= WHAT THE TASK REQUIRES =
Where does the word "agent" occur in the entries below? Copy every line that has it.

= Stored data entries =

************

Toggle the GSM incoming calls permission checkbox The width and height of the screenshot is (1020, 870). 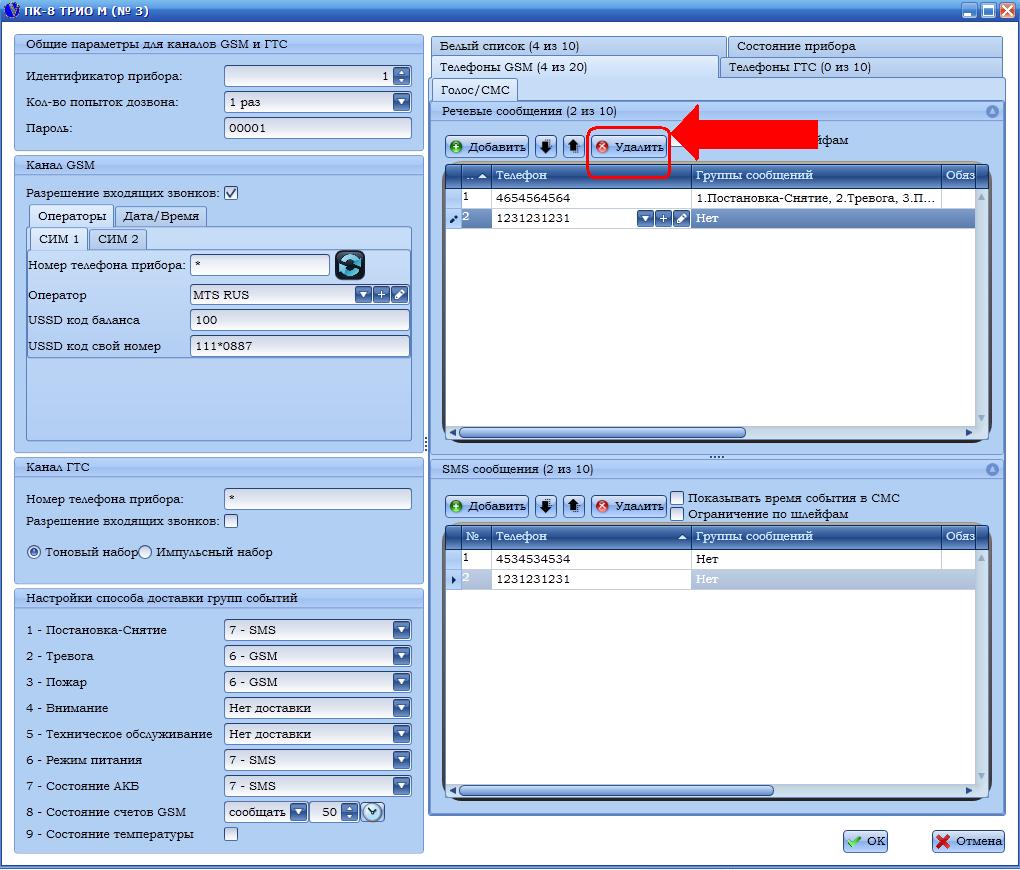pos(231,193)
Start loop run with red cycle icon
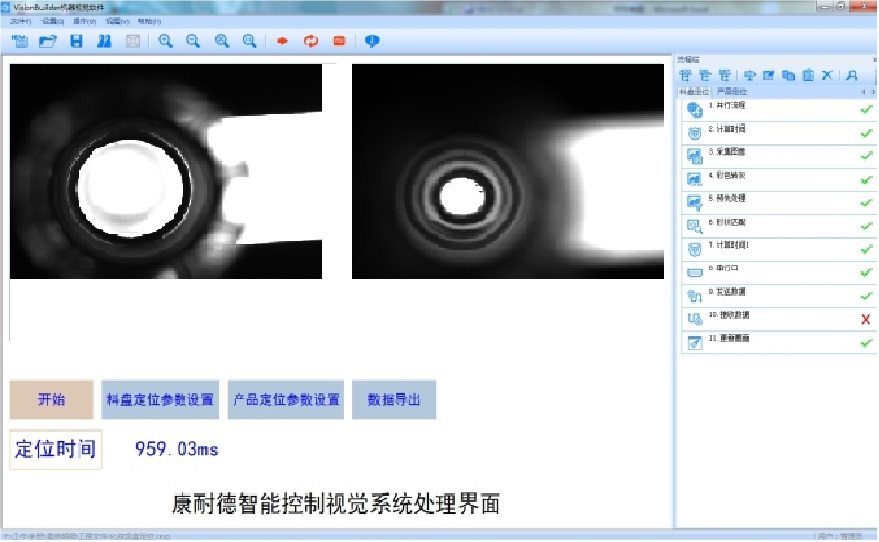The image size is (879, 542). point(311,42)
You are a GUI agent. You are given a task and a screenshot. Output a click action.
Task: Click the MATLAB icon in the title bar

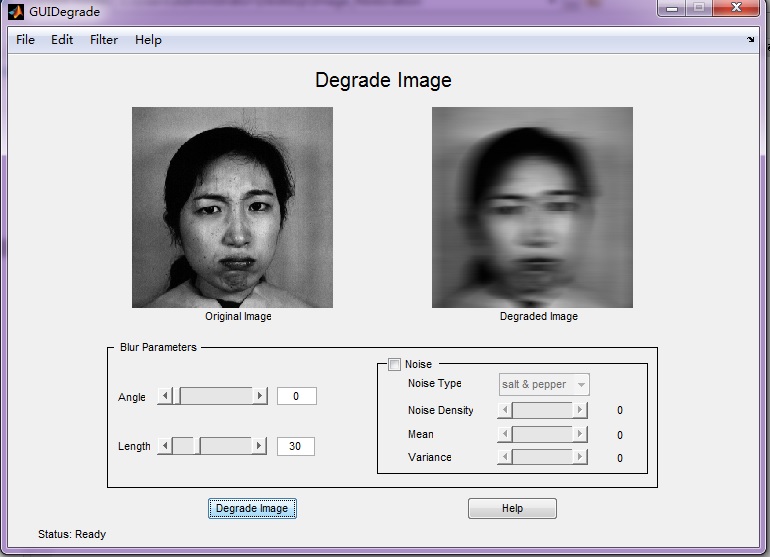click(x=16, y=12)
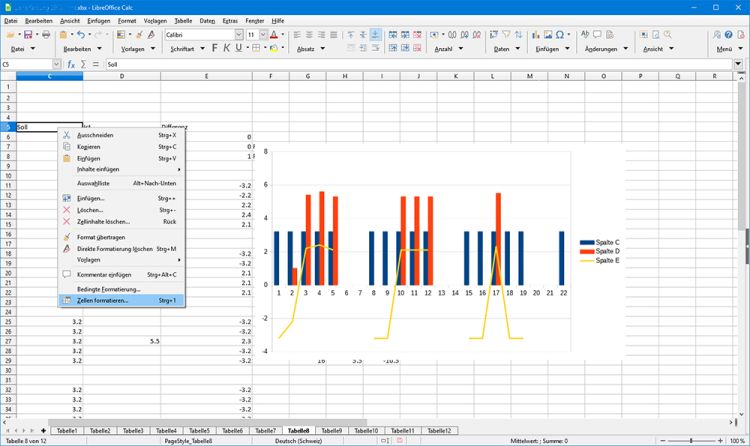750x446 pixels.
Task: Switch to the Tabelle9 sheet tab
Action: pos(331,431)
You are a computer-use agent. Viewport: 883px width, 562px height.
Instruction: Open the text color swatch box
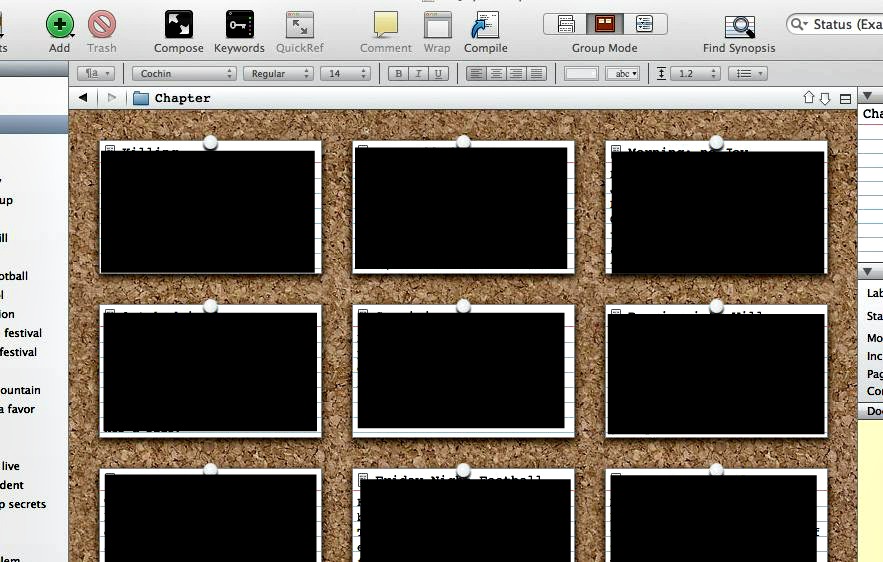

************

= RESULT OF THE TASK =
You are a GUI agent. You are given a task and a screenshot. Output a click action.
You are a computer-use agent. Viewport: 883px width, 562px height.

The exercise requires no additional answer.